By Eric Schweibenz
On December 10, 2009, the International Trade Commission issued the public version of its opinion in Certain Probe Card Assemblies, Components Thereof and Certain Tested DRAM and NAND Flash Memory Devices and Products Containing Same (Inv. No. 337-TA-621).  As explained in our November 13 post, the ITC determined that there has been no violation of Section 337 in investigation.

By way of background, this investigation was instituted on December 19, 2007, based on the complaint of FormFactor, Inc. (“FormFactor”) of Livermore, California alleging violation of Section 337 by way of infringement of certain claims of U.S. Patents No. 6,615,485 (the ‘485 patent), 6,509,751 (the ‘751 patent), 7,225,538 (the ‘538 patent), 5,994,152 (the ‘152 patent), 6,624,648 (the ‘648 patent), and 7,168,162 (the ‘162 patent).  On December 5, 2008, Respondents Phicom Corp. and Phiam Corp. (collectively, “Phicom”) jointly filed a motion for partial summary determination that certain claims of the ‘648 are invalid as indefinite under 35 U.S.C. § 112.  ALJ Charles E. Bullock granted this motion on February 11, 2009 in Order No. 46.  Subsequently, on June 29, 2009, ALJ Bullock issued his initial determination (“ID”) finding no violation of Section 337 by Respondents Micronics Japan Co., Ltd. and MJC Electronics Corp. (collectively, “Micronics”) and Phicom.  See our July 23 post for more details.  On September 14, 2009, the Commission issued a notice determining to review in part the ID.  See our September 22 post for more details.

The ‘751 Patent

In the opinion, the Commission reversed ALJ Bullock’s determination that Japanese Patent Application Publication H10-31034 to Amamiya et al. does not anticipate the asserted claims of the ‘751 patent under 35 U.S.C. § 102.  Specifically, the Commission determined that Amamiya discloses each and every limitation of the asserted claims of the ‘751 patent.

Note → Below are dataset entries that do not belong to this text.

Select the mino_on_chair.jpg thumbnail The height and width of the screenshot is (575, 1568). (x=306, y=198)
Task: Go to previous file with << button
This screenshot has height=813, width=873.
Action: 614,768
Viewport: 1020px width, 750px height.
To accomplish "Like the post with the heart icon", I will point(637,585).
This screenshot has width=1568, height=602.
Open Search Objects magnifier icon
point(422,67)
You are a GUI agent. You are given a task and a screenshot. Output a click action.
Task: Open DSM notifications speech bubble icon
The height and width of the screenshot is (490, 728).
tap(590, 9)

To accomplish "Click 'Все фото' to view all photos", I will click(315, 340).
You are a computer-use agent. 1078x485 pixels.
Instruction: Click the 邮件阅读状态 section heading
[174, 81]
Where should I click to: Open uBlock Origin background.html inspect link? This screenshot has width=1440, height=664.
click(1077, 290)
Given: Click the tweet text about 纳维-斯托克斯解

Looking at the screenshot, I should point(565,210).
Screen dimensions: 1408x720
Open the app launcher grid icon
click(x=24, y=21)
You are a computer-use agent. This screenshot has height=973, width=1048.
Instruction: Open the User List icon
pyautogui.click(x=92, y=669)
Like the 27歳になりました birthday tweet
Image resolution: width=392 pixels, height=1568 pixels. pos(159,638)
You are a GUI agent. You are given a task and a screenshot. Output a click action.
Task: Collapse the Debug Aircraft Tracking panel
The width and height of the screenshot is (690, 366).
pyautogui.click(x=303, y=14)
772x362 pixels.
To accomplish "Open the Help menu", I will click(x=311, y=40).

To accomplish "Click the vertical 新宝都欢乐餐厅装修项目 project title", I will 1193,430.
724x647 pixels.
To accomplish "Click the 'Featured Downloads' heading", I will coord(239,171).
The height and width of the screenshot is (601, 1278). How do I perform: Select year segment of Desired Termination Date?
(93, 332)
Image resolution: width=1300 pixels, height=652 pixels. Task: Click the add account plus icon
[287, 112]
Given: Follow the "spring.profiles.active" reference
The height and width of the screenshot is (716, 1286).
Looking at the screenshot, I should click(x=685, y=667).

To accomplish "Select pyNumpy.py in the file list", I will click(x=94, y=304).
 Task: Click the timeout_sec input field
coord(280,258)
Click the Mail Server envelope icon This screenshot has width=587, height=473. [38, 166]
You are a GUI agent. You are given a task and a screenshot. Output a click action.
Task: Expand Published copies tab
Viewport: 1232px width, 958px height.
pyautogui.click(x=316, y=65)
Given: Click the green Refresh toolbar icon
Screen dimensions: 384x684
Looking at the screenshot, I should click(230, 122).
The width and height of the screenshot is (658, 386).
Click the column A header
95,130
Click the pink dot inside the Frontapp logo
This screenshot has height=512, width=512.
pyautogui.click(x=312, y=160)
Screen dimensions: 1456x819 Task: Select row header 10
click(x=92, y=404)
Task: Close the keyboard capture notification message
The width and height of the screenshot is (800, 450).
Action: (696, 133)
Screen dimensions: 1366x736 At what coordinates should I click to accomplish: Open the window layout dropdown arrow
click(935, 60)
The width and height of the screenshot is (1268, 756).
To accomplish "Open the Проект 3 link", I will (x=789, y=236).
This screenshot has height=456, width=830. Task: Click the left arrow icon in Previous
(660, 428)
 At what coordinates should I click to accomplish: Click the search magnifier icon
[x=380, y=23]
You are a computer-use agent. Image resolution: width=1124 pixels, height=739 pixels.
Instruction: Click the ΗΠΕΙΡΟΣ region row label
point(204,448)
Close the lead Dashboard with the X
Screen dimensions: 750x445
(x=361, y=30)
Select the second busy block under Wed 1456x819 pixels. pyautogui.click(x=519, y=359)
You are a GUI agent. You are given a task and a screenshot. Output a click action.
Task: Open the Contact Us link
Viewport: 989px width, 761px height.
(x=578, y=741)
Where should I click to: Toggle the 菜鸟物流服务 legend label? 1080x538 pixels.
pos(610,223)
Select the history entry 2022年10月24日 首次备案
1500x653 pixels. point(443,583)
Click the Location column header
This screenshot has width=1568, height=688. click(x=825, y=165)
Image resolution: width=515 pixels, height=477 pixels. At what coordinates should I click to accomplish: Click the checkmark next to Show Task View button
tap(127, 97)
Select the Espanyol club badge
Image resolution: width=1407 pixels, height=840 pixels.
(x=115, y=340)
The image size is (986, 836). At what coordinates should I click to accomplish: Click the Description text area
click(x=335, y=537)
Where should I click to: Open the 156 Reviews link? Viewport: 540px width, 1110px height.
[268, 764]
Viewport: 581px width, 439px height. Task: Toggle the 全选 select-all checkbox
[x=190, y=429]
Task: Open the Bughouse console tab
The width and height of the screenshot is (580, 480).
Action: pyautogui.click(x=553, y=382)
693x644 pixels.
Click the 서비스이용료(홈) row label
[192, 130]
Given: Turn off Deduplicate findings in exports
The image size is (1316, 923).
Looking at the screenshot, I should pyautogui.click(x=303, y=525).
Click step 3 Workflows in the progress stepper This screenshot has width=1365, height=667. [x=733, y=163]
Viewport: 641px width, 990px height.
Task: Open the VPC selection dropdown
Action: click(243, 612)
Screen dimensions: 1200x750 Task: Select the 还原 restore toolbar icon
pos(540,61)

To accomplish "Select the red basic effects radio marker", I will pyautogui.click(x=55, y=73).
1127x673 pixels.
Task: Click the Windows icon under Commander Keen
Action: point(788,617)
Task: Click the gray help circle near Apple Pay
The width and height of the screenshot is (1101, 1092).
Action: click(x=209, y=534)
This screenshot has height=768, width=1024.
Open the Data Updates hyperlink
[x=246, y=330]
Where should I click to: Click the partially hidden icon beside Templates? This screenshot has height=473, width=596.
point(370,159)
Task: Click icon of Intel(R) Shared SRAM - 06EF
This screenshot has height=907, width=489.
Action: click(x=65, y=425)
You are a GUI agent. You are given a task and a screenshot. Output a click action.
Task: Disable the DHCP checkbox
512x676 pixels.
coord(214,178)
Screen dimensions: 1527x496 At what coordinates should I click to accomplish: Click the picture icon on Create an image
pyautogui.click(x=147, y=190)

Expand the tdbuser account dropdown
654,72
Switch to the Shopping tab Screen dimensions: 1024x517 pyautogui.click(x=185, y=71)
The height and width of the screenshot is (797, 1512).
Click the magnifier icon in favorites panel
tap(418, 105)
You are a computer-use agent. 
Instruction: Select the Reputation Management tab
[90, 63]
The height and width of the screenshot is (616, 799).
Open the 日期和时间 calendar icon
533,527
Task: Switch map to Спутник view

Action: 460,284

The Commission also reversed in part the ID’s conclusion that Phicom’s accused products do not infringe claims 1-3, 12, 24, and 25 of the ‘751 patent and modified the ID’s conclusion of law to read as follows:  “Respondents Micronics’ accused products do not infringe claims 1-3, 12, 24, and 25 of U.S. Patent No. 6,509,751 in violation of 35 U.S.C. § 271(a).  Respondent Phicom’s (old) Type B and Type C accused products infringe claims 1-3, 12, 24, and 25 of U.S. Patent No. 6,509,751 in violation of 35 U.S.C. § 271(a); Phicom’s new Type B and Type C accused products do not infringe.”  According to the opinion, the Commission’s decision finding Phicom’s (old) Type B and Type C accused products to infringe “will not change the ID’s conclusion that there is no violation of section 337 in this investigation in light of our determination, explained earlier, that the Amamiya reference anticipates the ‘751 patent.”

The ‘152 Patent

Regarding the ‘152 patent, the Commission modified the ALJ’s finding in the ID that no analysis is needed regarding invalidity arguments related to anticipation and obviousness of the asserted claims that depend from claim 21.  According to the opinion, Federal Circuit precedent requires that each claim of a patent shall be presumed valid independently of the validity of other claims, and dependent or multiple dependent claims are presumed valid even though dependent upon an invalid claim.  Accordingly, the Commission “decline[d] to adopt the ID’s statement that ‘no analysis is needed’” and further determined “to take no position with respect to the validity of claims 22, 23, 28-30, and 33-35 that depend from claim 21 of the ‘152 patent.”

The ‘648 Patent

With respect to the ‘648 patent, the Commission affirmed ALJ Bullock’s determination that certain claims were invalid as indefinite under 35 U.S.C. § 112.  Specifically, ALJ Bullock determined in the ID that the limitations “probe card means for providing electrical contacts to a tester” in claim 20 and “probe card means for providing an interface to a semiconductor tester” in claim 34 were indefinite.  In its opinion, the Commission rejected FormFactor’s argument that the patent specification provides a definition of “tester” since the cited portion “appears in the ‘Background of the Invention’ and is therefore not discussed as part of the invention; was not raised at the hearing on claim construction; and – most importantly – provides no clear definition of ‘tester.’”  The Commission further rejected FormFactor’s argument that Figure 7 of the ‘648 patent provided corresponding structure to the limitations at issue since “Figure 7 does not concern semiconductor testing.”